Today the emotional part of me has arrived. Honoring the life of Sgt. Joshua Hanson with the hundreds of other mourners in Pelican today was more difficult than what I had prepared myself for. Families who watched their son in their review mirror as they drove away from Camp Shelby in March, or those who watched them board the plane in Fargo last October, and those all around the United States all share this fear. I especially broke down with the actual visual realization of the alternative ending in Luke's incident. The military really brings people together; I have gained so much family in the last year. Not only do those soldiers have bonds together, but families, girlfriends and friends back home get to know the 'battle buddies' like kin and the other families more than just a support group.
The auditorium was filled with present and past military, Gov. Tim Pawlenty and other office holders, friends and of course the family of Josh. The ceremony itself was nicely done and emotional for even the people who didnt know him personally. I saw the most tears during his brother's song Amazing Grace, the presentation of medals and the recessional.
I really am not able to express all the feelings that are here today. I've had many people come up to me in the last 2 days saying they read my notes on Luke and enjoy getting the updates. People I've never met and those I've known for years alike, even those who just recognized me from my photos on here.
I am stopping here tonight. I talked to Luke, but I will write that tomorrow. He is well and his blood count went up again.
God Bless everyone and Rest in Peace with the Lord Joshua Hanson.

Comments:
Thank you Tina for writing about your experience. I thought of Joshua throughout the day. I thanked him for being so strong and supportive to Luke when he was injured. Thank you Josh...we are thankful for your tremendous courage....

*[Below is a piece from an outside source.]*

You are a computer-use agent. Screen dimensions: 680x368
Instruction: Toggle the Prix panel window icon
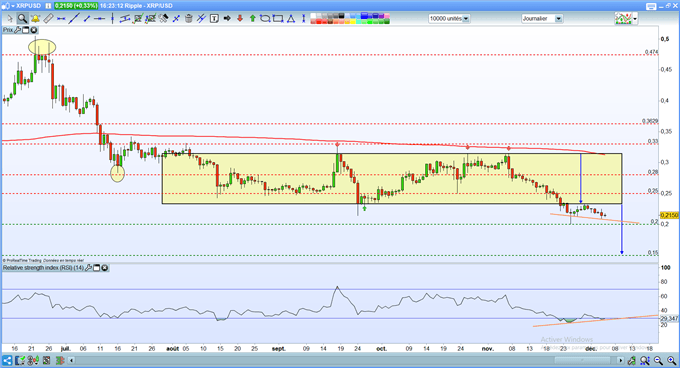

you have your place in heaven.

xxoocp
 
Tina,
I met you this morning at the coffee shop in Pelican. I too have to agree with the loss of words this day has left me with. I feel like someone has stuck a rock in my chest and kicked me in the stomach. I think today was a glimpse of what could happen to any of our guys in the blink of an eye, and it's hard to imagine that.
I'm still praying for Luke to get stronger, and my thoughts are with all of you everyday.